This could be implemented as an optional extension, as you would also need to know the empty-space color for the given map layer for this to work without artifacts. It would activate only provided that you know the empty space color and the database has this additional info.

It would indeed probably speed things up both in the current GTK interface - you would just draw a rectangle and fill it with solid color instead of loading an image to an image surface and then painting it. It would also make sure only real tiles are cached (the amount of cached tiles is currently limited by their count).

In the QML interface it would help too - just drawing a colored Rectangle instead of an Image element. But the performance is already very good, so it might not be that needed in this case.

To detect that a (downloaded) tile is empty, simple == comparison might be enough & pretty fast, as a different size is automatically False and comparing 103 Byte sized files should be very fast. Or just get the header, check size and don't download it in the first place, just mark as empty.

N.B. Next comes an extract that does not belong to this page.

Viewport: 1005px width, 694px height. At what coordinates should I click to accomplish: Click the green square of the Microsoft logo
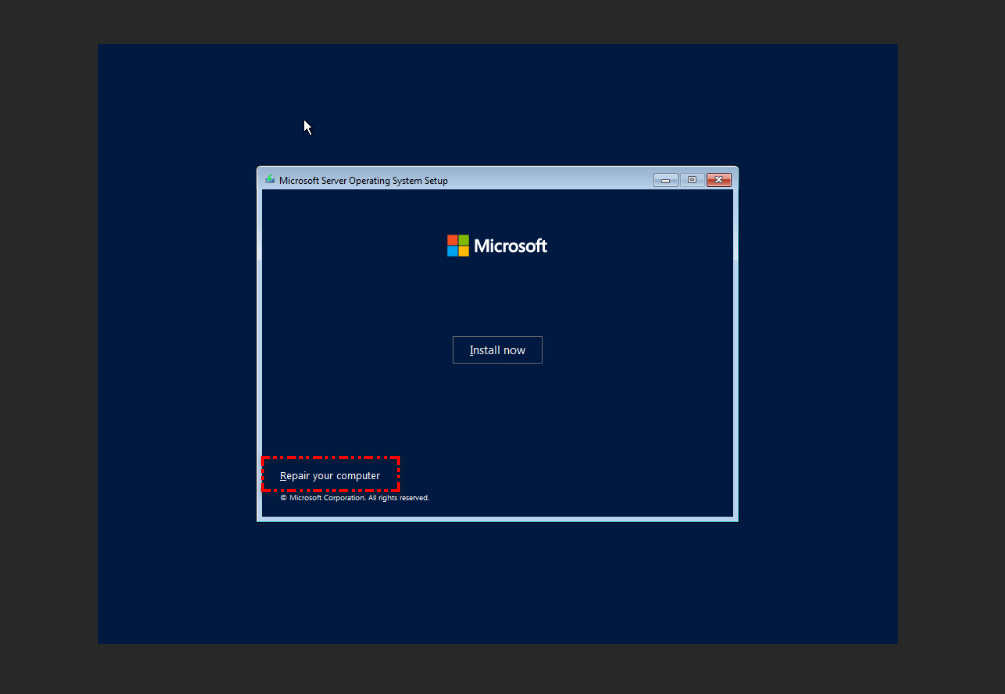463,240
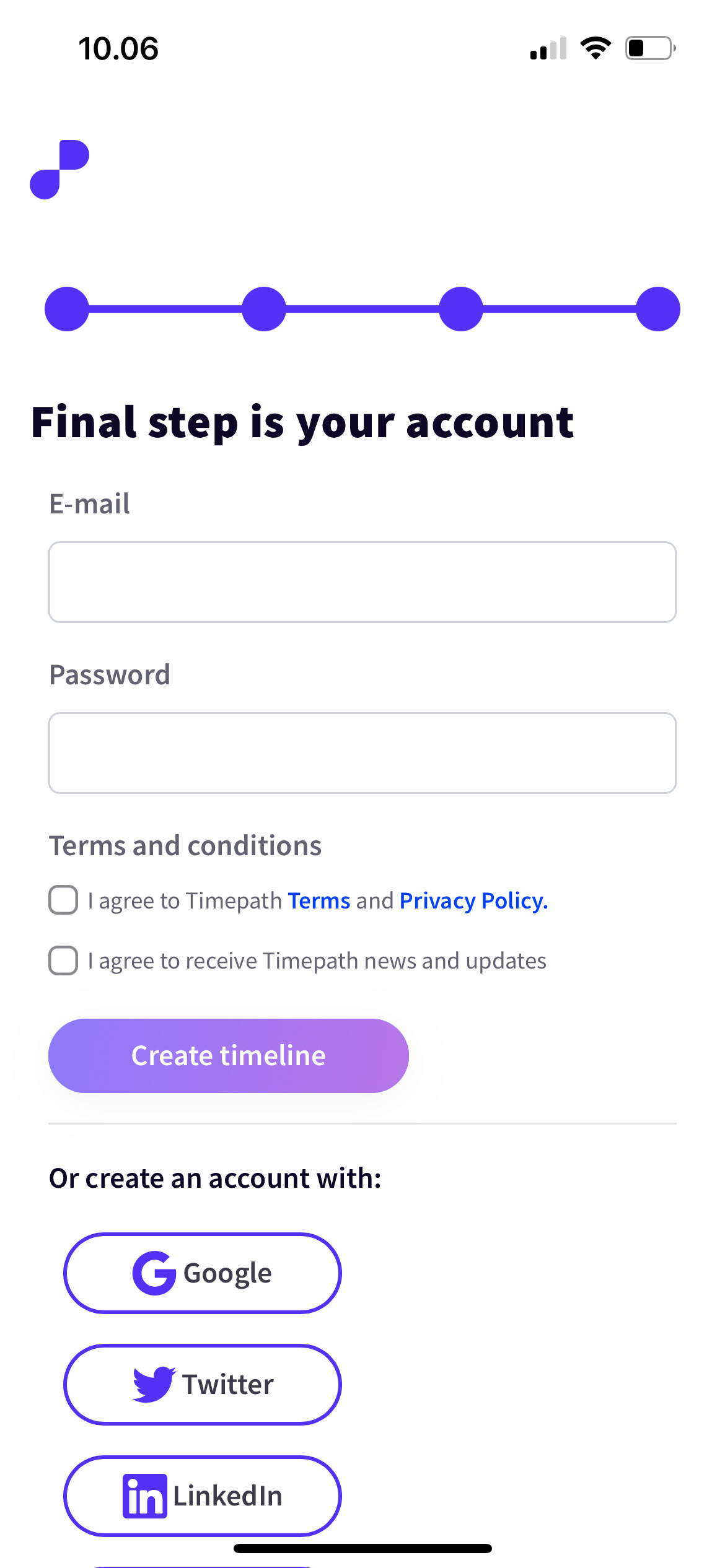Focus the Password input field
Image resolution: width=725 pixels, height=1568 pixels.
coord(362,753)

Originally Posted by jafd View Post
As for sharing the pre-renders, I suspect it would take a few months to do them on commodity hardware (three days for Poland, zoom levels all the way to 15 and 16-18 for select cities); also, to achieve acceptable results, the database for the whole planet is needed (for some reason I've got proper administrative borders only around one of two countries).
Well, thats quite brutal. But I'd say doing just some selected european countries and/or big cities might be doable.

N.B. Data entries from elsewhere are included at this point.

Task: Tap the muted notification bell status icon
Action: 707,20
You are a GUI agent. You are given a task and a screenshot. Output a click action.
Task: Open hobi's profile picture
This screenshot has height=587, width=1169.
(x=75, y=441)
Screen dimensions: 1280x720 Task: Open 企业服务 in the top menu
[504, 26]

Proper on-device realtime rendering would be ideal though - I have to finally look how the Kothic renderer actually works. I met some people on the SotM in Viena suggesting that Mapnik is horrendously inefficient so it might indeed be possible.

Originally Posted by jafd View Post
Also the stylesheet I ended up with, default one from OSM-bright (which played well with imposm data) is bad, too low contrast to be viewed on a phone. Font size is also next to pathetic.
What about the stylesheet used for the detail layer ?

At least this tools does custom rendering from OSM snapshots and uses them default stylesheet, so it should be possible:
http://osm.kyblsoft.cz/historie/
(the text in the header says that you need to select on the plus in the upper left corner to select the snapshot)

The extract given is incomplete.